UWA graduates are urged to broaden their community service and volunteering experience by becoming a JP
With the numbers of Justices of the Peace (JPs) being commissioned in Western Australia dwindling, UWA graduates are urged to broaden their community service and volunteering experience by becoming a JP.
UWA graduate Malcolm Collier JP – who is Registrar of the Royal Association of Justices of Western Australia – said that, since January 2018, there had only been 55 JPs commissioned in WA.
"This barely covers the loss of JPs caused by change of personal circumstances, age and infirmity," Mr Collier said.
"This presents a major problem for the people of WA, as we are not replacing resignations, let alone retirements and deaths".
"JPs are essential to the justice system and the community in WA. If this downward trend continues, in a few years, Western Australians will find it much harder to find a JP for witnessing or certifying documents, and performing their many other essential voluntary functions.
"Warden of Convocation, Dr Doug McGhie, said that UWA has a very strong volunteering ethos from the moment students arrive on campus, and this spirit of giving back to the community continues after they graduate.

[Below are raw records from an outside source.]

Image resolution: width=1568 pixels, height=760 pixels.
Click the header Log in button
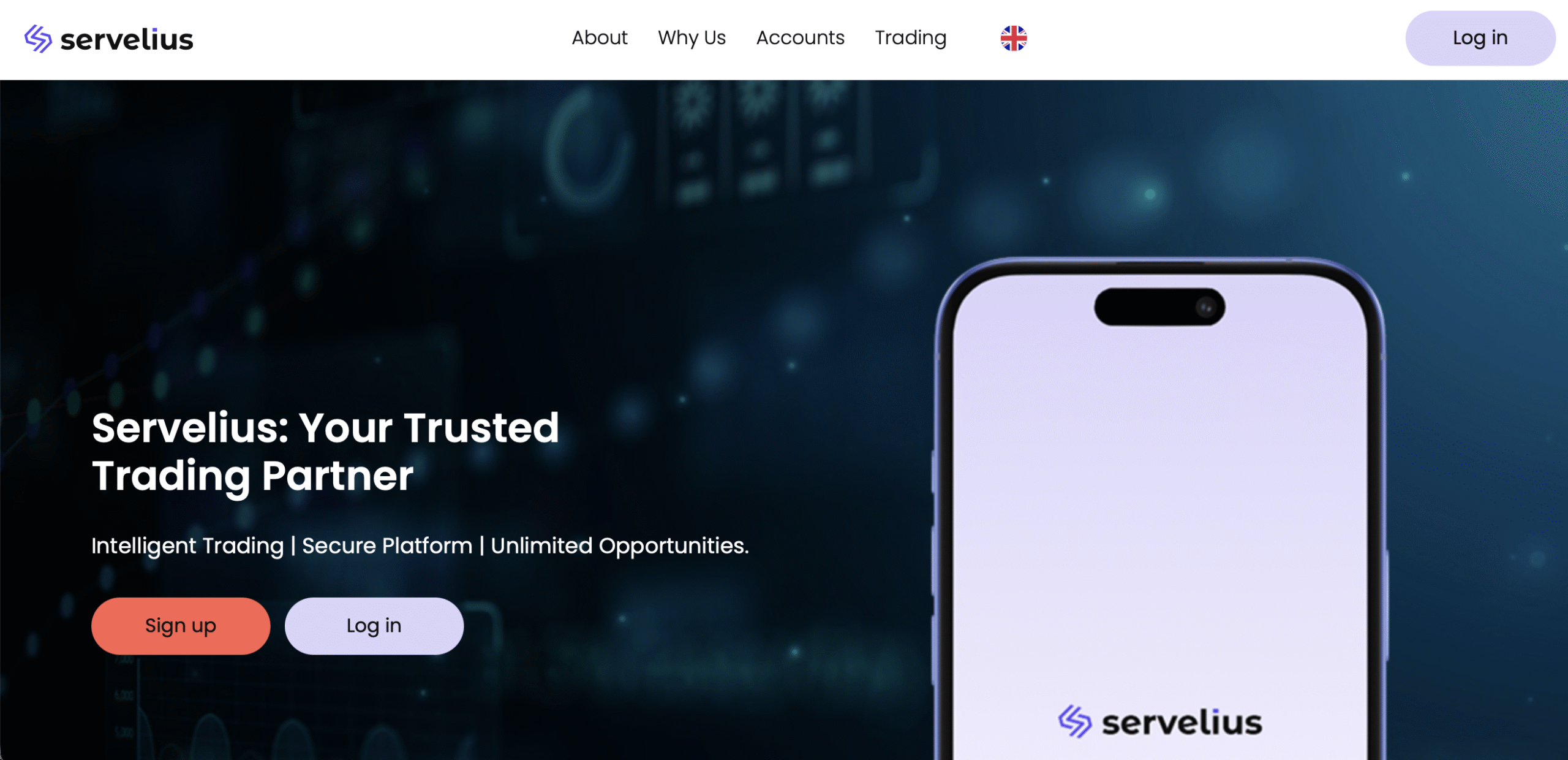click(1480, 38)
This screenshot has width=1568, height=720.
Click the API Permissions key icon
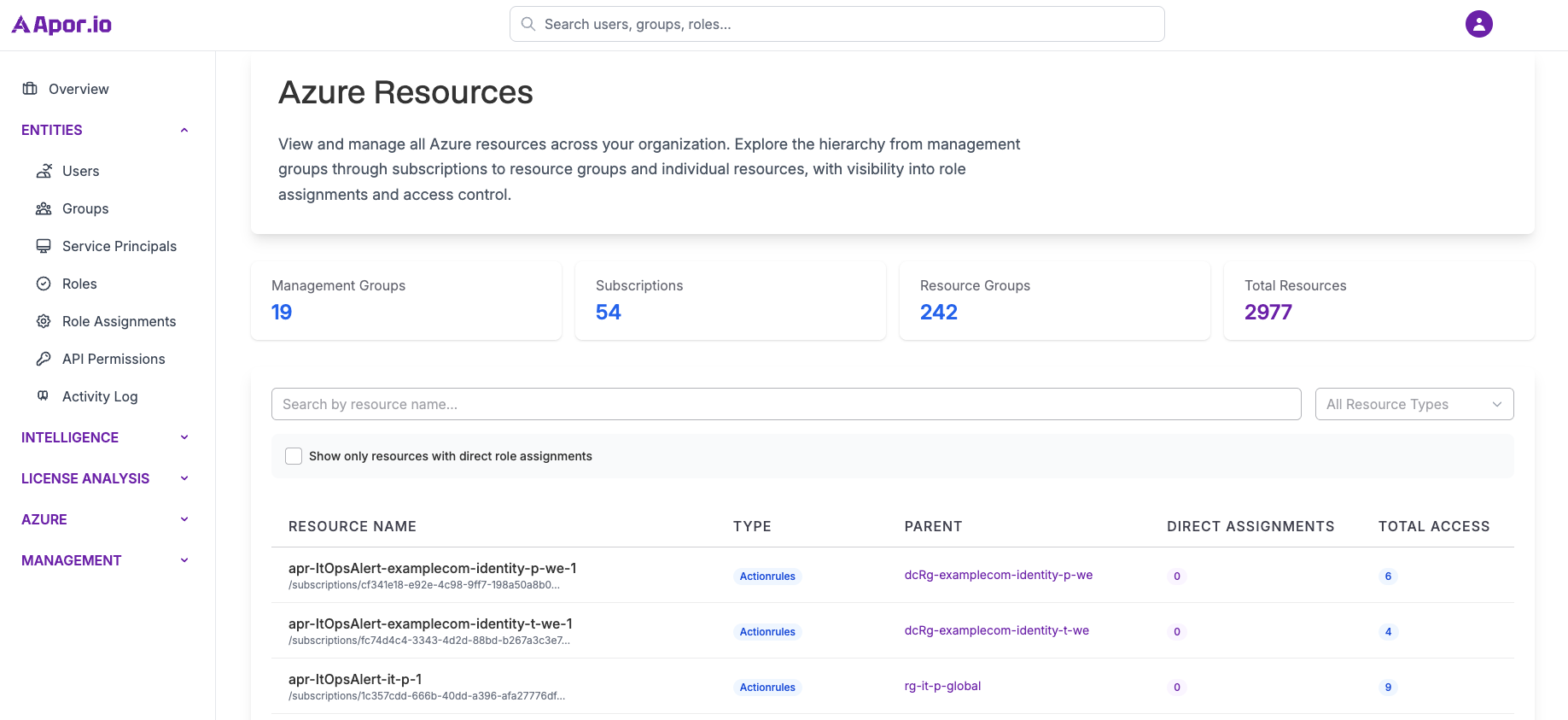coord(44,359)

"As a JP you will provide a valuable and important service to the administration of justice in your community. I encourage members of Convocation, especially Club members, to consider the experience that comes with performing this voluntary community service," Dr McGhie said.
An applicant must be: Australian citizen with a minimum of 12 months' residence in WA; enrolled on the State electoral roll; of good character and reputation, including (preferably) a record of community service; demonstrate a willingness and capacity to fulfil all the duties of a JP when called upon; not insolvent under administration; and over 18 and under 65 years of age.
Further information can be found on the WA Department of Justice website.